Start of PROVIDED MATERIAL
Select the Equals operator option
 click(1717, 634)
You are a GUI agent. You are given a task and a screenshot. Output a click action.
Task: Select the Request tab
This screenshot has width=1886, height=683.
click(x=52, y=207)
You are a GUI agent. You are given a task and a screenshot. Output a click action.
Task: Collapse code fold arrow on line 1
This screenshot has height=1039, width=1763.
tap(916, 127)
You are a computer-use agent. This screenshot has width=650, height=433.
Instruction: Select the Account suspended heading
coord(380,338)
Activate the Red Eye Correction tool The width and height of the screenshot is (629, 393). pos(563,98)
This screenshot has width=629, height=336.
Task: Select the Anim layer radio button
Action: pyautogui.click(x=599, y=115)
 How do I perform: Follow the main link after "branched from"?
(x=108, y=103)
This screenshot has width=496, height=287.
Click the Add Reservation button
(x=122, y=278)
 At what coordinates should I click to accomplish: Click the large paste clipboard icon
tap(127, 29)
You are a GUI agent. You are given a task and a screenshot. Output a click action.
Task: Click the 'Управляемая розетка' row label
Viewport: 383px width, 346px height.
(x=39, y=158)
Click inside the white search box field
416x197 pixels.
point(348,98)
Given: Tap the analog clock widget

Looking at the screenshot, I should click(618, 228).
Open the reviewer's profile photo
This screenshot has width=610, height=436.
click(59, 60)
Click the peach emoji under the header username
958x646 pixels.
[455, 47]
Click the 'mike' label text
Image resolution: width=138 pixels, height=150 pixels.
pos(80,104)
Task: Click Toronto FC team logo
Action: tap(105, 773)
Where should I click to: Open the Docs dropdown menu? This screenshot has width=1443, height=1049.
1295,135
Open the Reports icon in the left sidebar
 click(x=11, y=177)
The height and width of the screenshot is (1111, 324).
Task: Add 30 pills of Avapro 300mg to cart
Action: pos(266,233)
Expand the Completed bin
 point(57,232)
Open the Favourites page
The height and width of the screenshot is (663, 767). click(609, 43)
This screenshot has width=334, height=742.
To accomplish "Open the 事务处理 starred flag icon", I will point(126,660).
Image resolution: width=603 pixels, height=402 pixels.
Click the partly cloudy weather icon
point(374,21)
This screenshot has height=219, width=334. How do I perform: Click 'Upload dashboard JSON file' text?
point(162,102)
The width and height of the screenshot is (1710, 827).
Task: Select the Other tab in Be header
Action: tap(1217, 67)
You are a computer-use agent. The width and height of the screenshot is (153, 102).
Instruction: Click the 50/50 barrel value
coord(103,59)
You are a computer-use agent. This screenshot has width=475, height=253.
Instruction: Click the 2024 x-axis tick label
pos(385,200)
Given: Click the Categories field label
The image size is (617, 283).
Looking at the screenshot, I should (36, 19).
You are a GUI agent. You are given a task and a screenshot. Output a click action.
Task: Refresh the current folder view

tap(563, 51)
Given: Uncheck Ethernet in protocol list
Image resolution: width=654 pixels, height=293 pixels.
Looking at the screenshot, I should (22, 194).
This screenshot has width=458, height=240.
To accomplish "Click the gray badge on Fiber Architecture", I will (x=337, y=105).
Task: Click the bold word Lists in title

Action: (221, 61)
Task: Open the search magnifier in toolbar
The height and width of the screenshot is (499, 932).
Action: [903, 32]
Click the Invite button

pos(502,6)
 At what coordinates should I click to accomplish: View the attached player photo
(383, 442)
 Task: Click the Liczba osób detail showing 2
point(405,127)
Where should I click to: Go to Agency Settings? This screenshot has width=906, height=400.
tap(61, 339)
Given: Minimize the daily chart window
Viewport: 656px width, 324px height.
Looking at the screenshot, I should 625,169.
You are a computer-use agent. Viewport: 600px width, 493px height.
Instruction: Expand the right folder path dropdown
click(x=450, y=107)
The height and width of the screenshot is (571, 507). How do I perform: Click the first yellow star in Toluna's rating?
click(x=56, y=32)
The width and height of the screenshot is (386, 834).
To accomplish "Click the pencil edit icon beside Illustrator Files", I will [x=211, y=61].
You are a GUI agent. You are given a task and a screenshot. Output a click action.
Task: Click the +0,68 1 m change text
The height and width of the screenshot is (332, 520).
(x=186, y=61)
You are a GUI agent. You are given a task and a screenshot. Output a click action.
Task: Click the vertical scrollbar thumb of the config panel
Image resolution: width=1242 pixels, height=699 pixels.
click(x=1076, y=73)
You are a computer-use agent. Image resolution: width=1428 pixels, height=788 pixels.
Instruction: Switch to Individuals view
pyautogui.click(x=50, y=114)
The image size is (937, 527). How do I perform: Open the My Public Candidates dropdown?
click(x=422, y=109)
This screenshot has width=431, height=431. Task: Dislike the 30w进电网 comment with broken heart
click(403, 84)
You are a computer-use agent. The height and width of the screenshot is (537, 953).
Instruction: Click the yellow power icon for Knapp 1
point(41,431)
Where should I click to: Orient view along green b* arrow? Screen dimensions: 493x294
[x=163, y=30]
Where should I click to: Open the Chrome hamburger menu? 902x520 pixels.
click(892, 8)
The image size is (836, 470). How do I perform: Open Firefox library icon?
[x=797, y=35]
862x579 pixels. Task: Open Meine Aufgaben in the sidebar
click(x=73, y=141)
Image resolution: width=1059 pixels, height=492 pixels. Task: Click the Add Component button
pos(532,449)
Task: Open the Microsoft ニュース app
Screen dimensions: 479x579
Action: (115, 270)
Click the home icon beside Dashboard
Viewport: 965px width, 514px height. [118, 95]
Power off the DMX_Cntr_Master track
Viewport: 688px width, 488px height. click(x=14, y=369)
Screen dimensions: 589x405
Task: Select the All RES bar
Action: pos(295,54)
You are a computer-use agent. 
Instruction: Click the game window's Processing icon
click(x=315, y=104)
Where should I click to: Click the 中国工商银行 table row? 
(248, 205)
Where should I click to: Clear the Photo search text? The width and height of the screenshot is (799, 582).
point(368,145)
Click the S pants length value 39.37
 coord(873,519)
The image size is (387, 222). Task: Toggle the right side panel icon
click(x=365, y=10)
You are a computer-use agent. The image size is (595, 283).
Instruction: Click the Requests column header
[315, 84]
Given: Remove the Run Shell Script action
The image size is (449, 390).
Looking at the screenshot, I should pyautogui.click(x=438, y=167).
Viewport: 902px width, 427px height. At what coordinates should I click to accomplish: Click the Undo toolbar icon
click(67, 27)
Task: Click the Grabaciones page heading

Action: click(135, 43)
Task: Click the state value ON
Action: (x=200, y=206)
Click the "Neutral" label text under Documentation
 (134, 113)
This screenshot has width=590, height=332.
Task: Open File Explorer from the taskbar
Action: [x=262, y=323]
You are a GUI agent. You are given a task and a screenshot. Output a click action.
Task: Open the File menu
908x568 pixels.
End of PROVIDED MATERIAL
REQUIRED WORK:
List every line of the listing above that contains the string "search". Treat uppercase and lowercase as different.

WRITTEN SOLUTION:
Click inside the white search box field
Task: Open the search magnifier in toolbar
Where should I click to: Clear the Photo search text? The width and height of the screenshot is (799, 582).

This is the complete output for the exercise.